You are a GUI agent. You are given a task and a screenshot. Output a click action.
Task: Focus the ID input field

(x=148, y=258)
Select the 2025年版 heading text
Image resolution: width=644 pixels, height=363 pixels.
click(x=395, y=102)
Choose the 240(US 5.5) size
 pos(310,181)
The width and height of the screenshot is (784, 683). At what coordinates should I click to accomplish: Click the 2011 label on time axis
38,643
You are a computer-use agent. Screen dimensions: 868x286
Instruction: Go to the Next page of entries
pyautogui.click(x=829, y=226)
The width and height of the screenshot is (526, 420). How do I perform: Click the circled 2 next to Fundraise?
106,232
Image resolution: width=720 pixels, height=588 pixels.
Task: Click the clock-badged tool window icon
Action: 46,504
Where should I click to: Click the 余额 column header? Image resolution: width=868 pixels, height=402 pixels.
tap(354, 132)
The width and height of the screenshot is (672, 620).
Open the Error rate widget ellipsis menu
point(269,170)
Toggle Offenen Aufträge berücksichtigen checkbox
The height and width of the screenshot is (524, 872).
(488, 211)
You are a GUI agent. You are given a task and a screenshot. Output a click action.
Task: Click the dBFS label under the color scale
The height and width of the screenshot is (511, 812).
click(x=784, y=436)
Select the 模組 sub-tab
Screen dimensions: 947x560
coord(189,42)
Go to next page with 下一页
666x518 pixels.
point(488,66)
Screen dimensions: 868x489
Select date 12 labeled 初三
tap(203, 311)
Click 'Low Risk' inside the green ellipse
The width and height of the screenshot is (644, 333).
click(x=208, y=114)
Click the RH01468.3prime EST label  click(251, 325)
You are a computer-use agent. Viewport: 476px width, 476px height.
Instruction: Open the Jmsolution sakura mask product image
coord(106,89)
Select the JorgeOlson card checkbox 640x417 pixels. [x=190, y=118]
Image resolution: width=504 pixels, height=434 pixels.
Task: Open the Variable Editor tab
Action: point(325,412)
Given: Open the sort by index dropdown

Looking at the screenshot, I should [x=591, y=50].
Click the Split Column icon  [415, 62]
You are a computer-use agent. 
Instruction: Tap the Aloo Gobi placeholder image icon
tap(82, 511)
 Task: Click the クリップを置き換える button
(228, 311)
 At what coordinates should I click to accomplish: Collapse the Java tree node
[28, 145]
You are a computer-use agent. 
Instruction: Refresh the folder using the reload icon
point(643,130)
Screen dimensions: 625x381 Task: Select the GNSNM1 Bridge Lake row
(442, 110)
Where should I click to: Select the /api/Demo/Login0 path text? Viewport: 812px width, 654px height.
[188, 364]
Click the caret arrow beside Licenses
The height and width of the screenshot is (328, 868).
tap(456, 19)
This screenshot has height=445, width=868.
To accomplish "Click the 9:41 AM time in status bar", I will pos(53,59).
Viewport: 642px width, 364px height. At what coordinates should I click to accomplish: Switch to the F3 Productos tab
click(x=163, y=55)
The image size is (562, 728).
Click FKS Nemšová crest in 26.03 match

• WORK ITEM
Verbatim and in full, return the listing above.

• RESULT
You are a GUI agent. You are given a task and a screenshot. Output a click action.
Task: Focus the ID input field

(x=148, y=258)
Select the 2025年版 heading text
Image resolution: width=644 pixels, height=363 pixels.
click(x=395, y=102)
Choose the 240(US 5.5) size
 pos(310,181)
The width and height of the screenshot is (784, 683). At what coordinates should I click to accomplish: Click the 2011 label on time axis
38,643
You are a computer-use agent. Screen dimensions: 868x286
Instruction: Go to the Next page of entries
pyautogui.click(x=829, y=226)
The width and height of the screenshot is (526, 420). How do I perform: Click the circled 2 next to Fundraise?
106,232
Image resolution: width=720 pixels, height=588 pixels.
Task: Click the clock-badged tool window icon
Action: 46,504
Where should I click to: Click the 余额 column header? Image resolution: width=868 pixels, height=402 pixels.
tap(354, 132)
The width and height of the screenshot is (672, 620).
Open the Error rate widget ellipsis menu
point(269,170)
Toggle Offenen Aufträge berücksichtigen checkbox
The height and width of the screenshot is (524, 872).
(488, 211)
You are a GUI agent. You are given a task and a screenshot. Output a click action.
Task: Click the dBFS label under the color scale
The height and width of the screenshot is (511, 812).
click(x=784, y=436)
Select the 模組 sub-tab
Screen dimensions: 947x560
coord(189,42)
Go to next page with 下一页
666x518 pixels.
point(488,66)
Screen dimensions: 868x489
Select date 12 labeled 初三
tap(203, 311)
Click 'Low Risk' inside the green ellipse
The width and height of the screenshot is (644, 333).
click(x=208, y=114)
Click the RH01468.3prime EST label  click(251, 325)
You are a computer-use agent. Viewport: 476px width, 476px height.
Instruction: Open the Jmsolution sakura mask product image
coord(106,89)
Select the JorgeOlson card checkbox 640x417 pixels. [x=190, y=118]
Image resolution: width=504 pixels, height=434 pixels.
Task: Open the Variable Editor tab
Action: point(325,412)
Given: Open the sort by index dropdown

Looking at the screenshot, I should [x=591, y=50].
Click the Split Column icon  [415, 62]
You are a computer-use agent. 
Instruction: Tap the Aloo Gobi placeholder image icon
tap(82, 511)
 Task: Click the クリップを置き換える button
(228, 311)
 At what coordinates should I click to accomplish: Collapse the Java tree node
[28, 145]
You are a computer-use agent. 
Instruction: Refresh the folder using the reload icon
point(643,130)
Screen dimensions: 625x381 Task: Select the GNSNM1 Bridge Lake row
(442, 110)
Where should I click to: Select the /api/Demo/Login0 path text? Viewport: 812px width, 654px height.
[188, 364]
Click the caret arrow beside Licenses
The height and width of the screenshot is (328, 868).
tap(456, 19)
This screenshot has height=445, width=868.
To accomplish "Click the 9:41 AM time in status bar", I will pos(53,59).
Viewport: 642px width, 364px height. At what coordinates should I click to accomplish: Switch to the F3 Productos tab
click(x=163, y=55)
The image size is (562, 728).
Click FKS Nemšová crest in 26.03 match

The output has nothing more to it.